Food insecurity increasing during the pandemic

Story originally appeared in the Downtown NewsMagazine
By Hillary Brody Anchill

One of the many indelible images over the past year is that of cars filling parking lots, drivers waiting in hours-long lines to pick up food so that they and their families will have food to eat. At the same time, early in the COVID-19 pandemic, farms were filled with rotting crops, and gallons upon gallons of milk were dumped, food going to waste instead of making it to the tables of those in need. Food insecurity is unfortunately not a new issue, but the coronavirus pandemic, and its ensuing economic devastation, has left millions more Americans without necessary access to food.

“When you’re food insecure, you have one problem. You don’t have two,” describes Dr. Phil Knight, executive director of the Food Bank Council of Michigan and chair of the Food Security Council. “Your mind is consumed with the idea of what am I going to get my kids to eat, and what am I going to eat? You’re held captive by that toxic stress until you solve it. Now if you solve it, your mind’s free, and you can think about the other challenges you might have. That’s what you see at a food distribution.”

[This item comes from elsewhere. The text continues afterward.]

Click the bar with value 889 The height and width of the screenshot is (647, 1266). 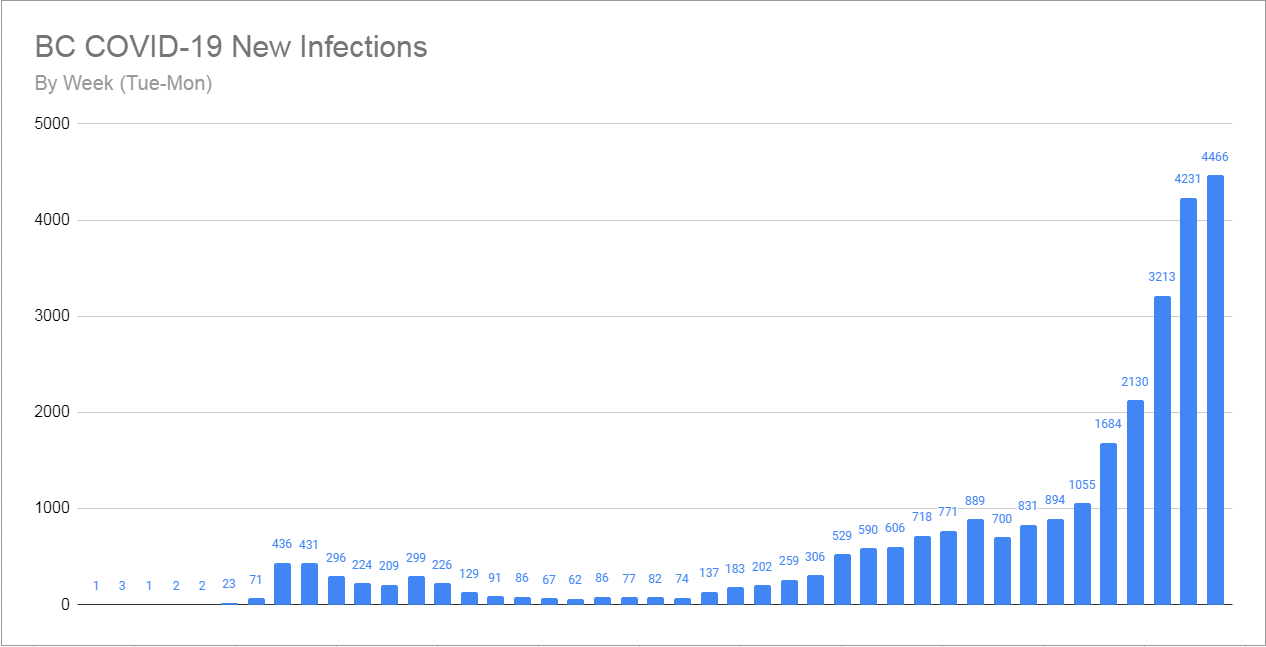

Prior to March 2020, according to Knight, Michigan’s food insecurity rate was 13.6 percent of the population, or roughly 1,359,650 people, about 400,000 of which were children. As of January 2021, Michigan’s food insecurity rate is 19.1 percent. Over 600,000 of those are children. In Oakland County, the food insecurity rate has jumped from 10.1 percent of the population prior to COVID-19 to 15.1 percent.

Gleaners was able to “adapt and launch additional mobile sites within about a week of the closures [in March] because we already had that distribution model, we already had drive-through distributions so we could take that model and bring it scale,” recalled Averill of how quickly they were able to address the increase in demand for food thanks, in large part, to having operated their School Food Mobile pantries for years. Currently, they have approximately 100 school food mobile and senior distribution locations, and by February, she anticipates that they will have an additional 20 new sites, as well as an additional 70 new public community sites. While the school and senior distributions require invitations to be served, “the 70 additional community mobile sites are open to the public and all of them are spaced out throughout the five counties we serve.” Averill said that all mobile distributions are listed on the Gleaners website with both maps and calendars. “Anybody can go and show up at a site during the distribution window and park in line.” She emphasized that no registration or paperwork is required.